Output every entry exactly as it appears.

─── SUPPLIED DATA

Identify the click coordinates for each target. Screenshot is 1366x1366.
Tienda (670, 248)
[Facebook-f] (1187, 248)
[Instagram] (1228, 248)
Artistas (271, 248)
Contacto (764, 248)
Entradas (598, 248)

──────

**RESPONSE BOX:**
Identify the click coordinates for each target. Screenshot is 1366x1366.
Tienda (670, 248)
[Facebook-f] (1187, 248)
[Instagram] (1228, 248)
Artistas (271, 248)
Contacto (764, 248)
Entradas (598, 248)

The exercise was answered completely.